A subtle point is keeping indexing consistent: in Python we use i starting from 0, so reaching video i costs i seconds, not i-1. The returned index is adjusted back to 1-based indexing.
Worked Examples
Example 1
Input:
n = 5, t = 9
a = [1, 5, 7, 6, 6]
b = [3, 4, 7, 1, 9]
| i | a[i] | b[i] | skip cost | total time | valid | best (value, index) |
|---|---|---|---|---|---|---|
| 1 | 1 | 3 | 0 | 1 | yes | (3,1) |
| 2 | 5 | 4 | 1 | 6 | yes | (4,2) |
| 3 | 7 | 7 | 2 | 9 | yes | (7,3) |
| 4 | 6 | 1 | 3 | 9 | yes | (7,3) |
| 5 | 6 | 9 | 4 | 10 | no | (7,3) |
The best feasible entertainment value is 7 at index 3. This shows why we cannot stop at the first valid choice; later candidates may improve the answer.
Example 2
Input:
n = 4, t = 4
a = [4, 3, 3, 2]
b = [1, 2, 3, 4]
| i | a[i] | b[i] | skip cost | total time | valid | best |
|---|---|---|---|---|---|---|
| 1 | 4 | 1 | 0 | 4 | yes | (1,1) |
| 2 | 3 | 2 | 1 | 4 | yes | (2,2) |
| 3 | 3 | 3 | 2 | 5 | no | (2,2) |
| 4 | 2 | 4 | 3 | 5 | no | (2,2) |
The answer is index 2. This demonstrates that higher entertainment values are irrelevant if time constraints eliminate those videos.
Complexity Analysis
| Measure | Complexity | Explanation |
|---|---|---|
| Time | O(nq) | Each test case scans all videos once |
| Space | O(1) | Only a few tracking variables are used |
The constraints allow up to 50,000 total checks, which is trivial under a 1-second limit.

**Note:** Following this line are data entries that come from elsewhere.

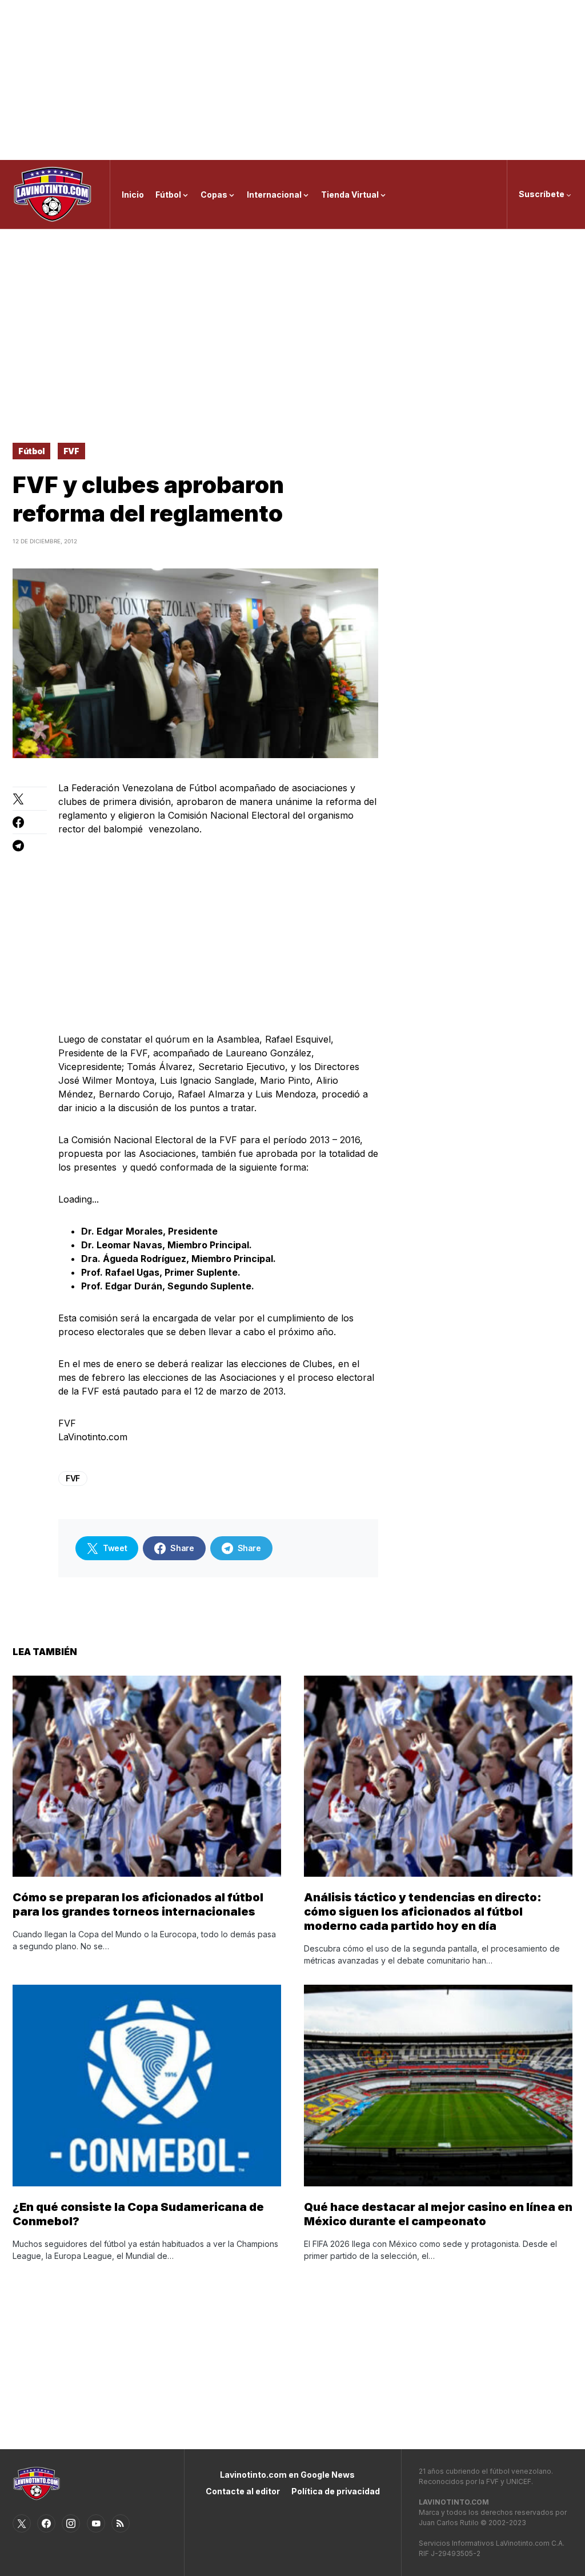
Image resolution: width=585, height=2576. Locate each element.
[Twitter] (22, 2523)
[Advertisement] (292, 80)
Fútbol (31, 451)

Memory usage is constant beyond input storage.
Test Cases
import sys, io
def solve(inp: str) -> str:
sys.stdin = io.StringIO(inp)
input = sys.stdin.readline
q = int(input())
out = []
for _ in range(q):
n, t = map(int, input().split())
a = list(map(int, input().split()))
b = list(map(int, input().split()))
best_val = -1
best_idx = -1
for i in range(n):
if i + a[i] <= t:
if b[i] > best_val:
best_val = b[i]
best_idx = i + 1
out.append(str(best_idx))
return "\n".join(out)
# provided sample
assert solve("""5
5 9
1 5 7 6 6
3 4 7 1 9
4 4
4 3 3 2
1 2 3 4
5 7
5 5 5 5 5
2 1 3 9 7
4 33
54 71 69 96
42 24 99 1
2 179
55 66
77 88
""") == """3
2
3
-1
2"""
# minimum size
assert solve("""1
1 5
3
10
""") == """-1"""
# all valid
assert solve("""1
3 10
1 1 1
1 2 3
""") == """3"""
# boundary skip dominance
assert solve("""1
4 3
1 1 1 1
10 9 8 7
""") == """3"""
# no valid
assert solve("""1
2 1
10 10
5 5
""") == """-1"""
| Test input | Expected output | What it validates |
|---|---|---|
| single invalid | -1 | impossible case |
| all valid increasing | last index | best selection logic |
| high skip constraint | index 3 | index cost correctness |
| no feasible video | -1 | full rejection case |
Edge Cases
When t is very small, the only possible candidate is often the first video, since every later position adds at least one second of skip cost. The algorithm naturally handles this because i + a[i] quickly exceeds t for all i > 0.
For example:
n = 3, t = 2
a = [5, 1, 1]
b = [10, 20, 30]
Execution checks:
- i = 1: 0 + 5 = 5 > 2, invalid
- i = 2: 1 + 1 = 2 ≤ 2, valid → best = 20
- i = 3: 2 + 1 = 3 > 2, invalid
Output becomes index 2, showing that skipping cost can make later short videos preferable even when earlier ones are longer.
The algorithm correctly evaluates each candidate independently and never assumes monotonicity in entertainment values or durations.